Founded in 2002, YIP is a non-governmental organisation (NGO) that supports young people, aged 14-25, who are imprisoned, by offering art and educational workshops as means of rehabilitation. Though YIP believes that young people don’t belong in prison, they also believe that while imprisoned, young people should have the right to positively develop themselves. By doing this work, YIP provides young prisoners with skills that will aid them in reintegration in society after they are released. They also have a post-release program. Since its beginnings, YIP has grown, with offices now in South Africa, Columbia and Suriname.
Trials and Tribulations
Working within the prison system hasn’t been a bed of roses for Tarisai and the staff at YIP. “Prisons are government property, and prisoners as well are owned by the government for the time they’re there. We still have to make sure, even to this day, that we don’t offend the government when we’re there doing programs. It also isn’t easy to rehabilitate someone. It has to come from them, because no matter how much potential I can see in someone, if they don’t want to change then that’s the most difficult part,” she says.
Asked about Youth Day and the struggle for youth today, she says it is all about remembrance. “If we could remember those who died in order for us to get the kind of opportunities we’re getting and not letting them go to waste, then we can really say we’re winning the fight against any form of oppression.”

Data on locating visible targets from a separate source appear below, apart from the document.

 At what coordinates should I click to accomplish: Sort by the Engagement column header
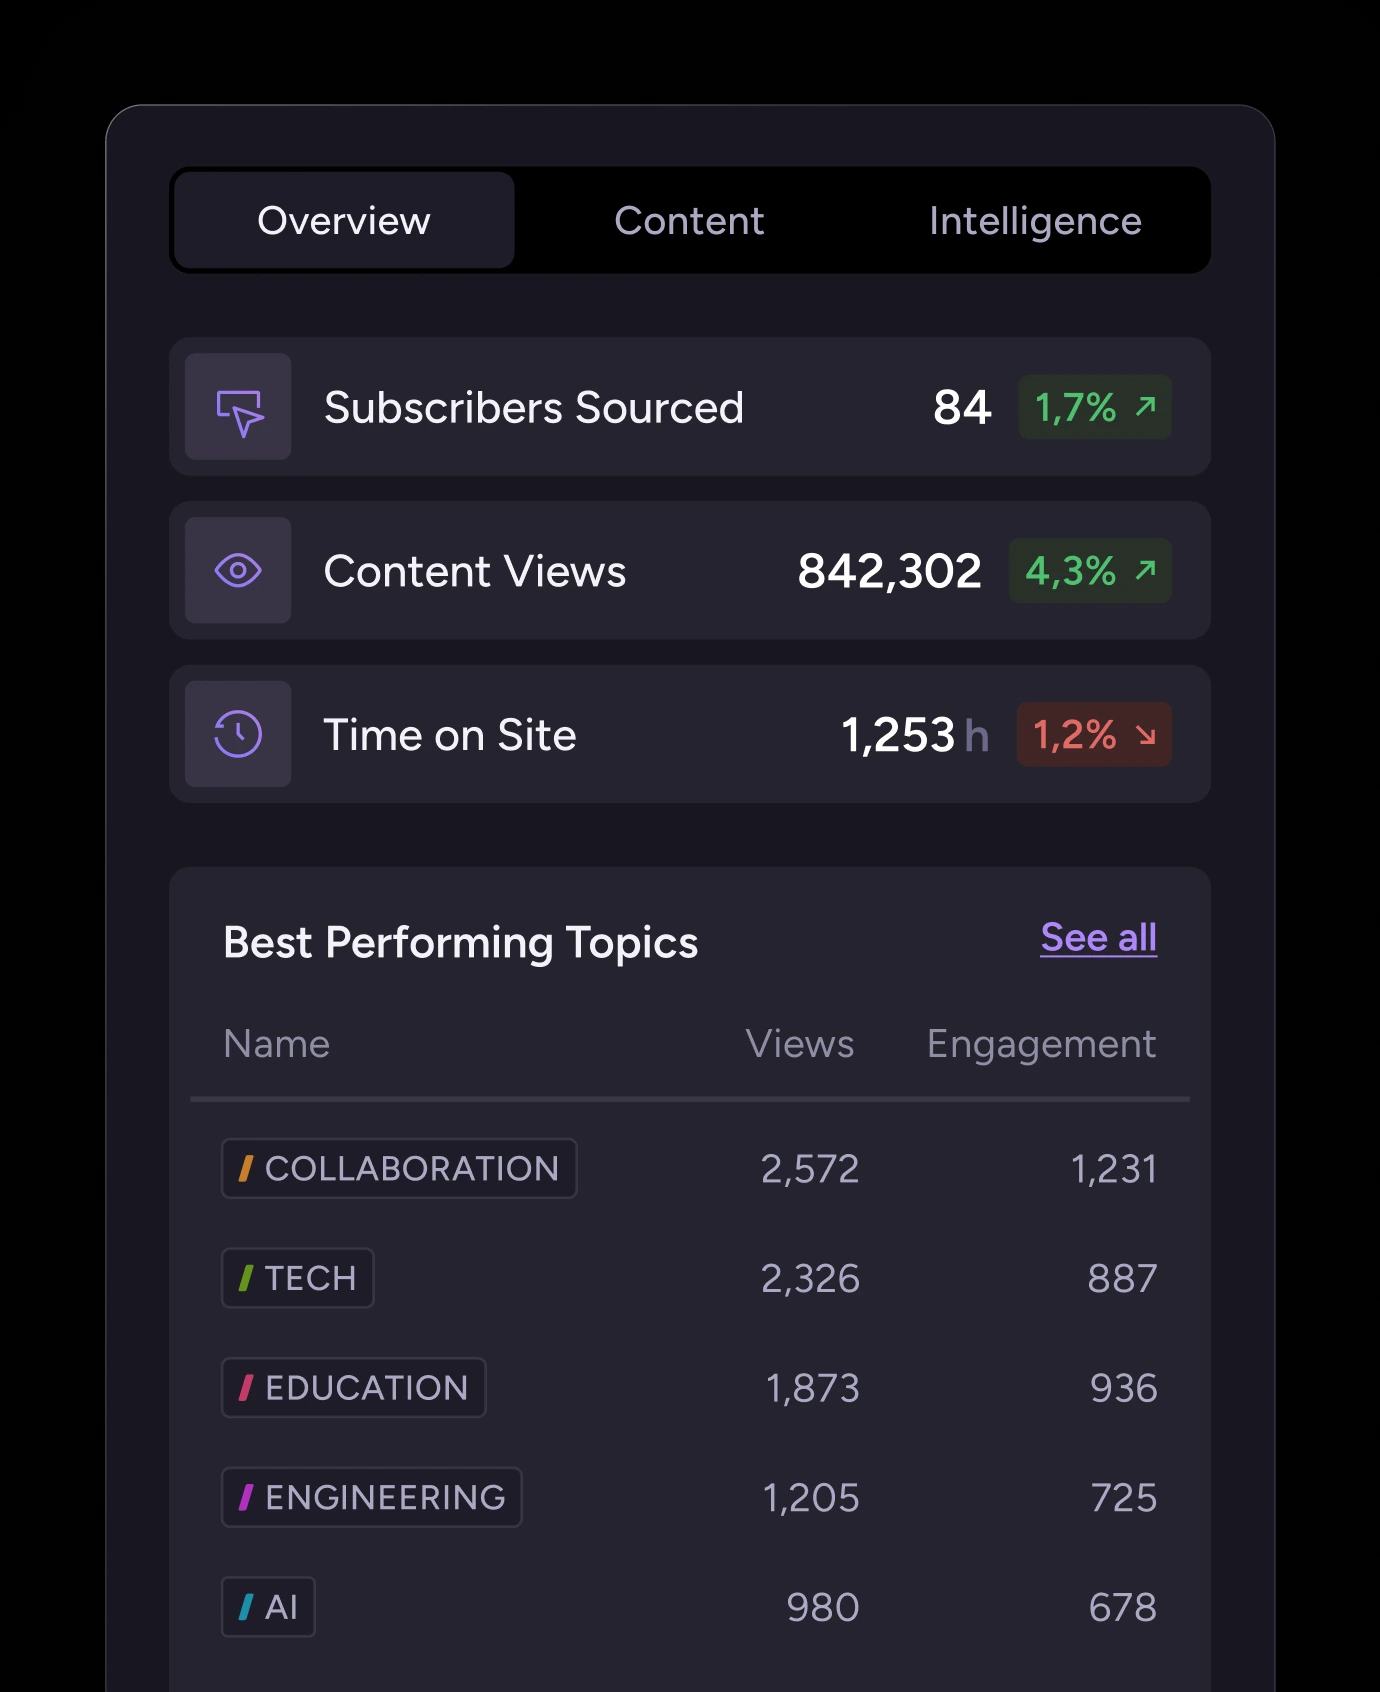click(x=1041, y=1044)
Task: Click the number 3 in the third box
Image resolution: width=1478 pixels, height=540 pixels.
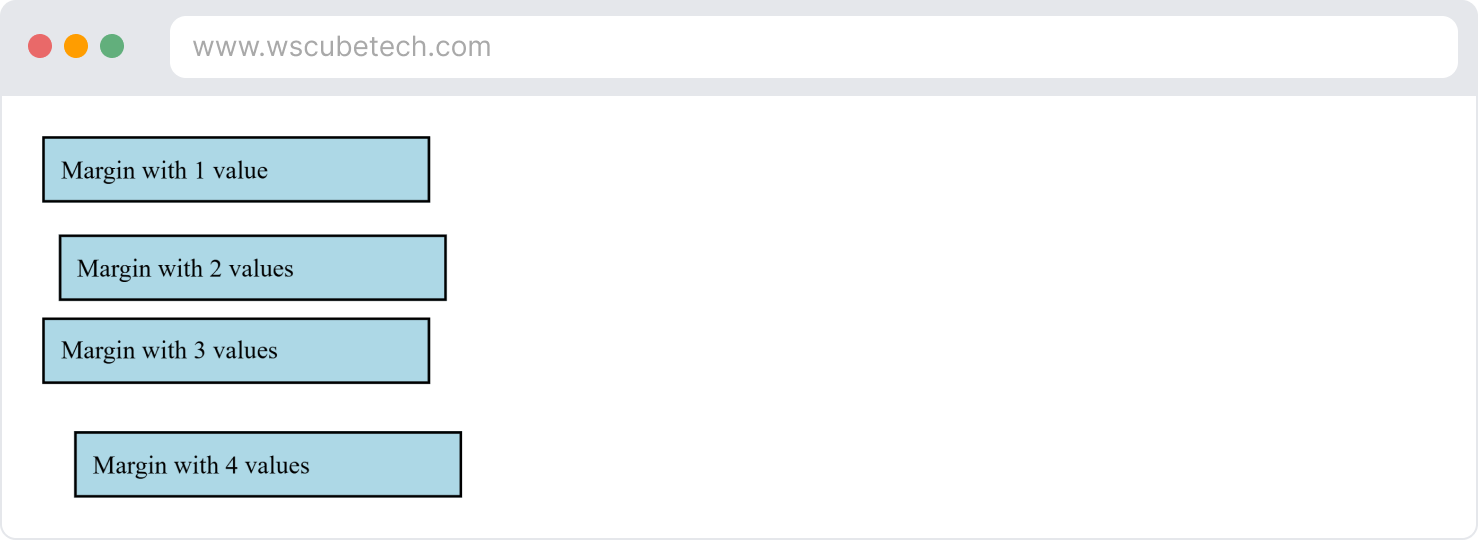Action: click(199, 351)
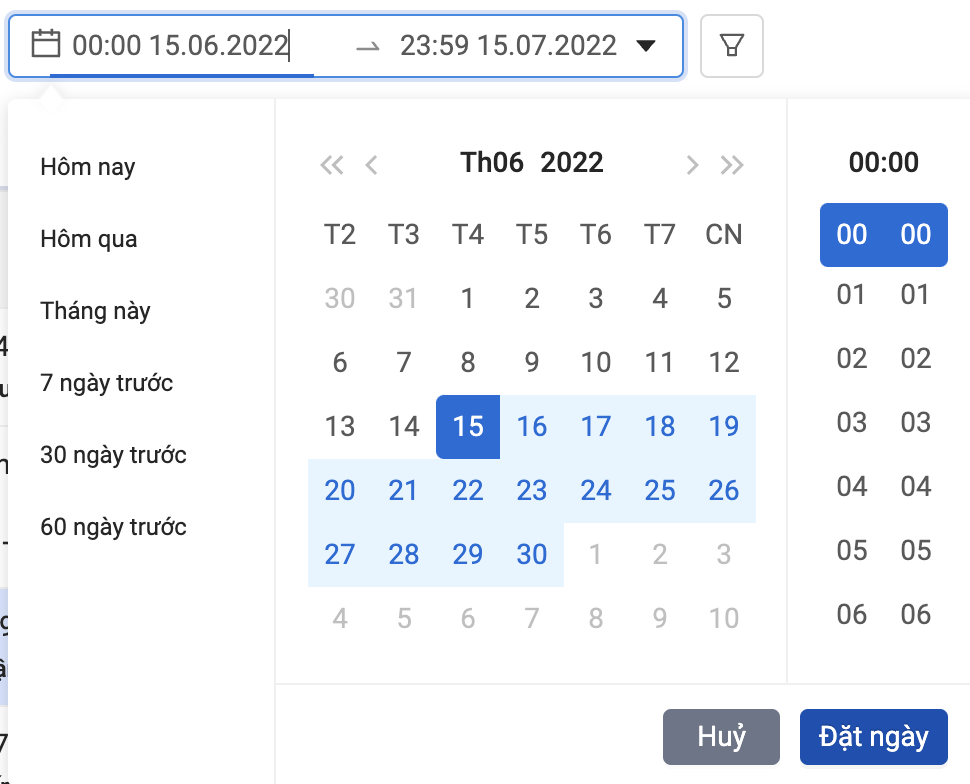Viewport: 970px width, 784px height.
Task: Select the Hôm qua shortcut
Action: point(87,239)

28-year-old Tinashe is passionate about social issues. A member of a several civil society initiatives, including People’s Health Movement, the Democratic Left Front and Soundz of da South artist collective, he is also an administrator for Right2Know (a campaign opposed to the Protection of Information Bill – also known as the Secrecy Bill – currently before the South African parliament). An activist, a freedom fighter and a crusader, this soft spoken gentleman doesn’t come across as the courageous person that Live discovered him to be.
In The Wilderness
When Tinashe first came to South Africa from Zimbabwe in 2008, the xenophobic attacks began. ‘I didn’t even know anyone here but I felt the need to fight for social justice as [what was happening] affected me directly,” he said. “This was very difficult because I didn’t know how to approach South Africans. I didn’t know who my enemies were and who my friends were.”
He joined an organisation called Get-Up-Stand-Up, a group of South Africans and African immigrants in Khayelitsha (Cape Town), who are out to stop xenophobia and unite Africa. He says he joined because he needed to inform South Africans about foreigners, as he saw that people didn’t understand why foreigners are here. “Some of them think we are here to invade their country, steal their jobs and their women, but that is not the case.”
Fearing for his life, his aunt begged him to stop his activism, but he refused. “I was already here and I couldn’t go back home because the situation didn’t allow me to,” he said, referring to the dangers faced by Zimbabweans back home.
Tinashe continues to organise groups of locals and foreigners to form sports teams, and also facilitates anti-xenophobia workshops in Khayelitsha. “There are a lot of challenges, like people not taking you seriously, and others treating you as an inferior because you’re not South African. I learned to hide my feelings even when I got really offended by some people’s comments,” he said.
Individuals like these two young people surely have a passion for what they’re doing, and even though their chosen vocations are not easy, they are determined to succeed. Their efforts show that we are still on the long walk to freedom, but also that we shouldn’t give up. As uTata Nelson Rolihlahla Mandela once said, “Never, and never again shall it be that one would experience oppression and discrimination by another.”